De daaropvolgende elf jaar is de Commissie met Frankrijk in een langdurige dialoog
verwikkeld geweest over de inspanningen die Frankrijk leverde voor de handhaving van de
gemeenschapsvoorschriften. Na talloze inspecties door communautaire inspecteurs in verschillende Franse havens in deze
periode, was de Commissie er echter nog altijd niet van overtuigd dat Frankrijk
volledig aan zijn verplichtingen had voldaan. De Commissie heeft het Hof daarom verzocht,
te verklaren dat Frankrijk het arrest van het Hof uit 1991 niet heeft
uitgevoerd en Frankrijk te veroordelen tot betaling van 316 500 EUR per dag
vertraging bij de uitvoering van dat arrest vanaf de datum van uitspraak in
de onderhavige zaak.
De advocaat-generaal onderscheidt voor de vaststelling of Frankrijk het arrest van 1991 heeft
uitgevoerd twee perioden.

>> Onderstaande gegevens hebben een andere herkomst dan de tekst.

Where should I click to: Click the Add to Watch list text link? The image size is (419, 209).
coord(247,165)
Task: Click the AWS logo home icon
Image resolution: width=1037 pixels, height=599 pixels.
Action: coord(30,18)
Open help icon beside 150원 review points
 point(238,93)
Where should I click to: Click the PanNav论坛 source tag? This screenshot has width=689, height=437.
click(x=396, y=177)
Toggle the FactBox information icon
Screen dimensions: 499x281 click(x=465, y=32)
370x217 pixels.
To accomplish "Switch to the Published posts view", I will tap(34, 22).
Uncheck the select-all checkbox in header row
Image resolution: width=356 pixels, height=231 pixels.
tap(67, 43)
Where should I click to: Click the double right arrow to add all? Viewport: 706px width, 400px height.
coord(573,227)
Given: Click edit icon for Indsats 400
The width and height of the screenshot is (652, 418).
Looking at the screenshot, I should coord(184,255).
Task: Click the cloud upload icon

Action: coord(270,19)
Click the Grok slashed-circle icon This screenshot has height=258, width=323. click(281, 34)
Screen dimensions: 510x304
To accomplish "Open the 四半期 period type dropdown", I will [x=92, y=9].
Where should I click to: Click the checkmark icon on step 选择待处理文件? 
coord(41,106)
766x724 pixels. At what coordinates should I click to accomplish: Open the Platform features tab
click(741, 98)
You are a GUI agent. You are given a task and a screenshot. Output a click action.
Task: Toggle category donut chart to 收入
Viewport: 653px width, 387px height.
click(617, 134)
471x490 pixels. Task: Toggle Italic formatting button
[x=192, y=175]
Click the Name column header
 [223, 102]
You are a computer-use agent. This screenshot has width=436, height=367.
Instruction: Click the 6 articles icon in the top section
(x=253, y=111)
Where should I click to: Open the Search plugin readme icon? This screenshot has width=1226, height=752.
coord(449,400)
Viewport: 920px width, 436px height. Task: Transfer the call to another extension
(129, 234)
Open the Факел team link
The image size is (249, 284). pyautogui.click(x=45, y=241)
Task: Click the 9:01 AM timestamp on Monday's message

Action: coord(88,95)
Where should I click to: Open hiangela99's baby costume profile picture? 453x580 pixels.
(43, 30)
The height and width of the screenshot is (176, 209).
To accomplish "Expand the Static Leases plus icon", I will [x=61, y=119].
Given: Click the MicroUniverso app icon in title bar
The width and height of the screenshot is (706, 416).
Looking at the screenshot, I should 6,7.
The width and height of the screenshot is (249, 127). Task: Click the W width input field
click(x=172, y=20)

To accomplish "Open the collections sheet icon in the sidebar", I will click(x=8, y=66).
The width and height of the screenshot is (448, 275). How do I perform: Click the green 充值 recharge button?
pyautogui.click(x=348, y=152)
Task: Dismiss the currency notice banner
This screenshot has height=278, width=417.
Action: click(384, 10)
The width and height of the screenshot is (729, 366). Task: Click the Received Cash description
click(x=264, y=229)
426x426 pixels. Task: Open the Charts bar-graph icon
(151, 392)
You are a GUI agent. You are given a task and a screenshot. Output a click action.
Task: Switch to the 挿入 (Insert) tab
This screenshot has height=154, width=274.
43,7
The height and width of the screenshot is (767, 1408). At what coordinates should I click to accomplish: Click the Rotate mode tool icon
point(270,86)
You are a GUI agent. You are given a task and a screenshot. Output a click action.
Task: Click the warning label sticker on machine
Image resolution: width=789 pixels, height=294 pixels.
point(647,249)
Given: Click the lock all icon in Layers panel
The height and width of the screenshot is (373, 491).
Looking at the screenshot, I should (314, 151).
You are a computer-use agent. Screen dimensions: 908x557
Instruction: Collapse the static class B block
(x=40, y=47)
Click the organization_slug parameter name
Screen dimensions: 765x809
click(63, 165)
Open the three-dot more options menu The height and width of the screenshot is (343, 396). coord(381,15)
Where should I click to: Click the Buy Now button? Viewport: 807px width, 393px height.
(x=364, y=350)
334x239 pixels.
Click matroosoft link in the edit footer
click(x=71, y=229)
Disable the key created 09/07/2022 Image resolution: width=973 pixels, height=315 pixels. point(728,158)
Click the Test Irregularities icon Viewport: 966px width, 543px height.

In de eerste plaats tussen 1991 en 2000, toen de
termijn voor uitvoering van het met redenen omkleed advies van de Commissie verstreek,
en in de tweede plaats de huidige situatie, om te bepalen of Frankrijk
een dwangsom per dag moet betalen totdat het zijn verplichtingen nakomt.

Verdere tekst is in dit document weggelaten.